# BSNL Broadband Usage meter?



## gunda_26 (Jan 25, 2008)

My BSNL BB meter on the usage site is showing consolidated usage of 23330755 KB  and amount is Rs 386.Despite my best effort I'm unable to understand How my GB or MB I have downloaded,and what is meant by Rs 386.I'm using Home C+ plan.Can any intelligent forum member can shed light on this.


----------



## nileshgr (Jan 25, 2008)

gunda_26 said:


> My BSNL BB meter on the usage site is showing consolidated usage of 23330755 KB  and amount is Rs 386.Despite my best effort I'm unable to understand How my GB or MB I have downloaded,and what is meant by Rs 386.I'm using Home C+ plan.Can any intelligent forum member can shed light on this.


going offtopic;
nice english dude


----------



## techtronic (Jan 26, 2008)

Download this tool - Dataone Usage Finder
Source : duf.sourceforge.net

It gives the download details on a day-day basis and even on MB & KB basis


----------



## confused (Apr 6, 2008)

netmeter........ using for last year. LOL


----------



## nileshgr (Apr 6, 2008)

@confused, why did you bump a 2 months old thread  ?


----------



## confused (Apr 6, 2008)

The Unknown said:


> @confused, why did you bump a 2 months old thread  ?

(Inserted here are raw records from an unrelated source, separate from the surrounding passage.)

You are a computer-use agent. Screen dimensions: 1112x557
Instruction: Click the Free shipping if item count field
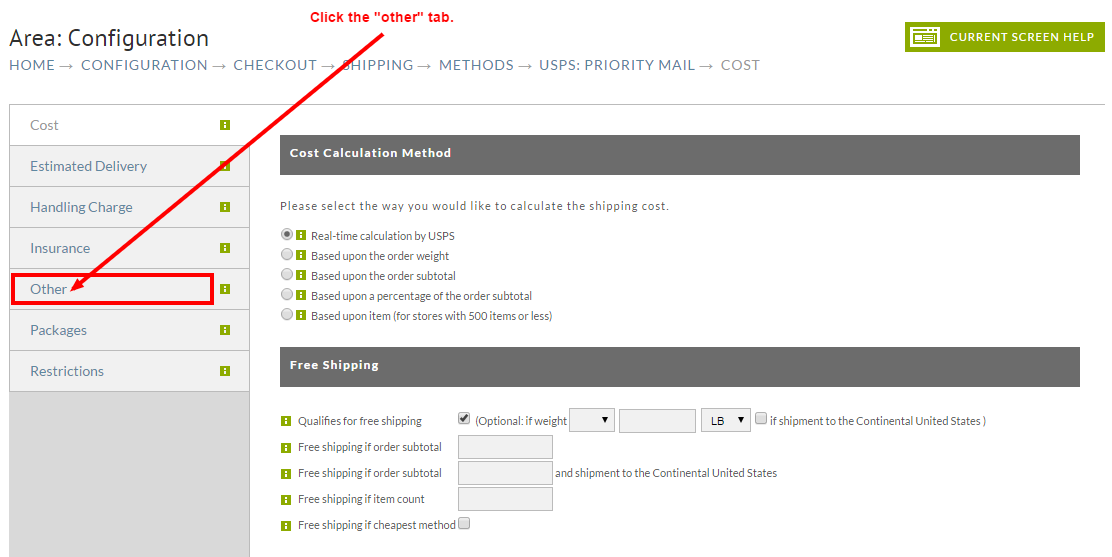tap(506, 499)
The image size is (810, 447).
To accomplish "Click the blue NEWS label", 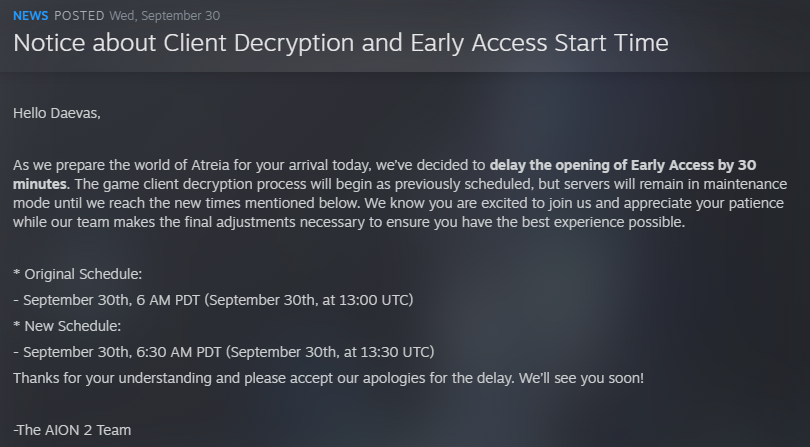I will (30, 16).
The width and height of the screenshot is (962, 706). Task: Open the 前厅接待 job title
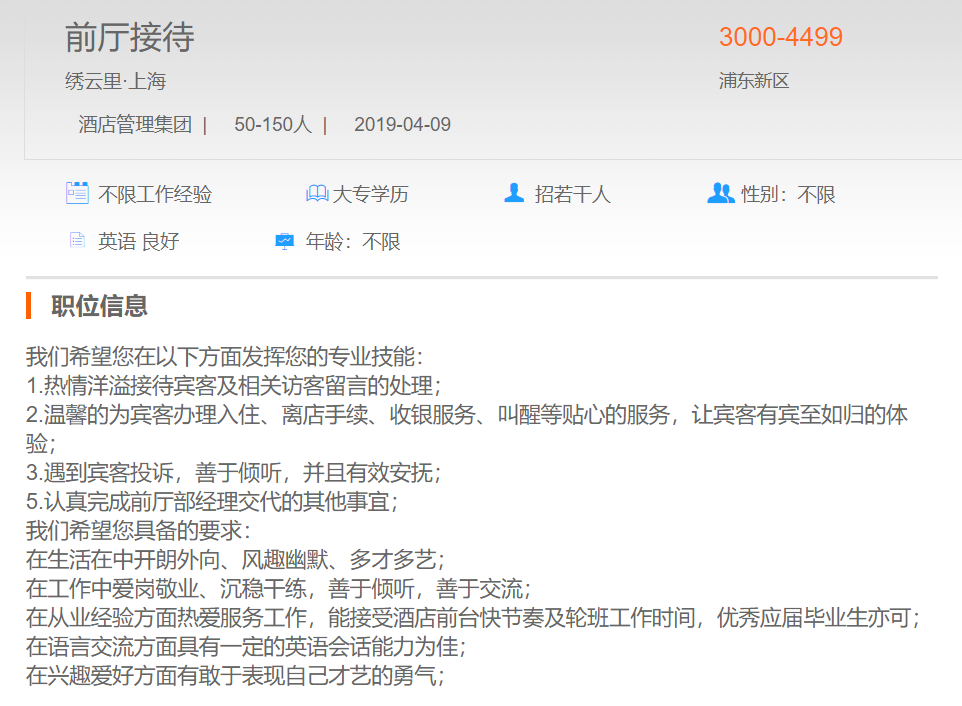point(129,38)
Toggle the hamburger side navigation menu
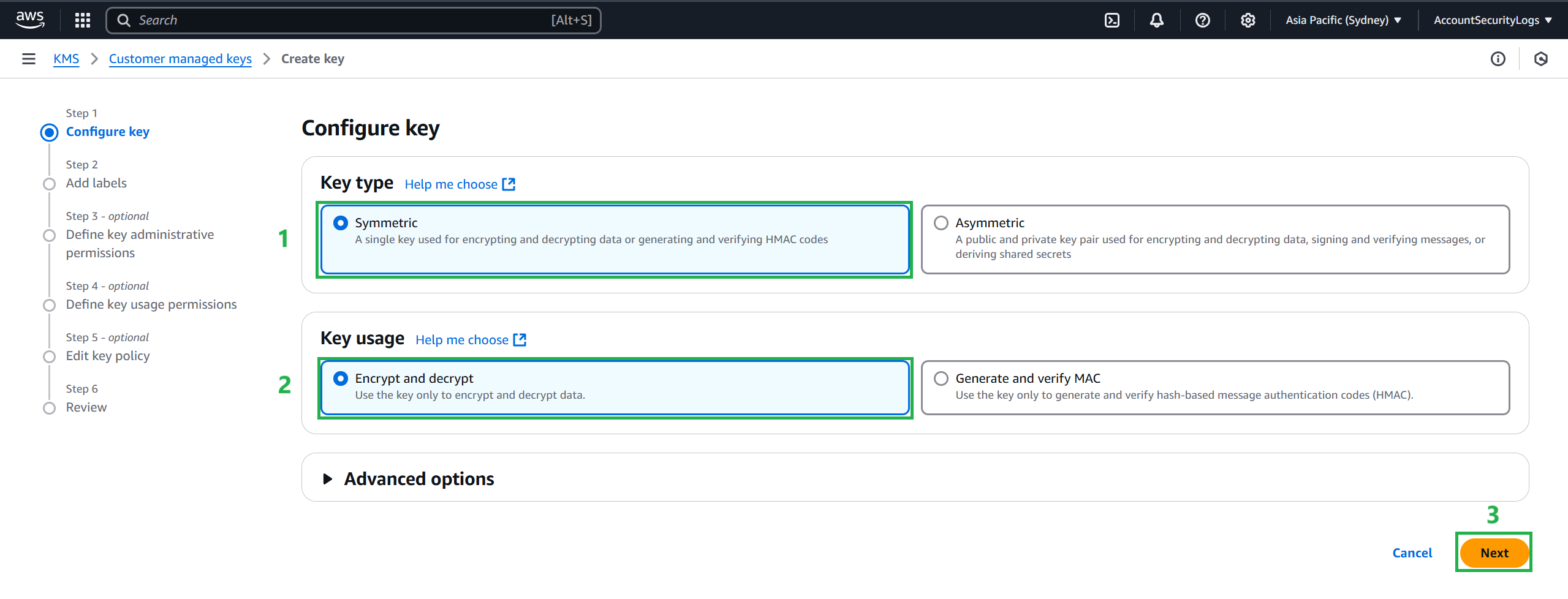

dont know.  atleast i posted a useful message, rather than write an absurd message complementing the author's english.........


----------



## nileshgr (Apr 7, 2008)

confused said:


> dont know.  atleast i posted a useful message, rather than write an absurd message complementing the author's english.........


Its my wish whatever I do!


----------



## confused (Apr 7, 2008)

The Unknown said:


> Its my wish whatever I do!


the same applies to me. So dont post messages like below. just STFU.



The Unknown said:


> @confused, why did you bump a 2 months old thread  ?


----------